Review by Moogtron III
3 stars The late Geoff Mann was the legendary and charismatic singer of Twelfth Night in its glory days.

Historical background: Geoff had a religious experience which set him on the road towards becoming a pastor, and during his theology studies, where he also had to run his household, while his wife was earning the money, he didn't see much of the outside world and made some albums in those days which were, in retrospect, and in his own words, a bit like "navel - gazing".

This album is his comeback - album, though, in several ways. Not only did he find contact again with the outside world, and did he form a real live band again, but also, for the first time since his Twelfth Night days, he made some steps towards progressive rock.

That is not to say that the whole album is progressive.
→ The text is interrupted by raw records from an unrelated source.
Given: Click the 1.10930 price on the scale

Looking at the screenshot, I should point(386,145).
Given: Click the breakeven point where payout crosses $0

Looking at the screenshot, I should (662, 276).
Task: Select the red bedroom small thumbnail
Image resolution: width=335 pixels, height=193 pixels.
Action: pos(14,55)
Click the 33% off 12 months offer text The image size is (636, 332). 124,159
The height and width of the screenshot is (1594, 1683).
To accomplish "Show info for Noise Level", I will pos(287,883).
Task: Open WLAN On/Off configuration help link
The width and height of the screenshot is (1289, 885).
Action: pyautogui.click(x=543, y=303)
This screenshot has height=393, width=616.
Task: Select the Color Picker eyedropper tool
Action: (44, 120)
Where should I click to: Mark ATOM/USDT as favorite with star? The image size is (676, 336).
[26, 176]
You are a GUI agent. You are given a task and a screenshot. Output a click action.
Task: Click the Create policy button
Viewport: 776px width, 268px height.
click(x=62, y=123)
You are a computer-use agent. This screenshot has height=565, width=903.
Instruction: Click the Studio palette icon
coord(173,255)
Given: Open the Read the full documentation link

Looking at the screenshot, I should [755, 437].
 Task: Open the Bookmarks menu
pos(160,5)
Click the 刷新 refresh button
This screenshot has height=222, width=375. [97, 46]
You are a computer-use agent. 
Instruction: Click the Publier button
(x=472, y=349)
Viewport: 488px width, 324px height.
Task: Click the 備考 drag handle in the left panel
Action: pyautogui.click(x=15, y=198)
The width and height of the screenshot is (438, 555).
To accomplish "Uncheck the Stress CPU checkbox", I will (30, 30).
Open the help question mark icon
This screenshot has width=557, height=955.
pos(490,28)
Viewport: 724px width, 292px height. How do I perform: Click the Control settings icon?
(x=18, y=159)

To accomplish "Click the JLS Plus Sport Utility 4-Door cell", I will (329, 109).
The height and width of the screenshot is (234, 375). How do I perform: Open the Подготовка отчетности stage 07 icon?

No, the first five songs are just pop / rock, though with intelligent lyrics. For example, "Bashan Beef" is about materialism and "What's In A Name" is about the value of a name and the way in which you use it.

The real gem on this cd is "The Waking Dawn", an epic with different segments, about a city which lived in the dark. Geoff's christian belief's come to the surface quite clearly in this cd, but not in a way that it would irritate people. Geoff said that he didn't want to converse people with his music, but every artist sings about what is important to him / her. But Geoff does it very imaginatively, especially in "The Waking Dawn".

Don't expect "The Waking Dawn" to be an epic like some epics you heard before. Geoff was really beginning to think progressive again, and the last thing he wanted was (and now I quote from Geoff Mann himself) "songs about hobbits on drugs, in some weird time signature". "The Waking Dawn" almost sounds like industrial prog in some places, a very modern sound, because Geoff really wanted to create something new. It is therefore that "The Waking Dawn" doesn't even resemble great Twelfth Night epics like "We Are Sane" and "The Collector".

This cd was an important move back towards progressive rock, and that would even get more in the latest phase of his life, where he made the amazing full prog - album Casino with Clive Nolan, continued with some very artistic music with Marc Catley, and where he made a stunning avant -garde solo cd called Second Chants . But Ministry Of The Interior is his comeback - album, in a way.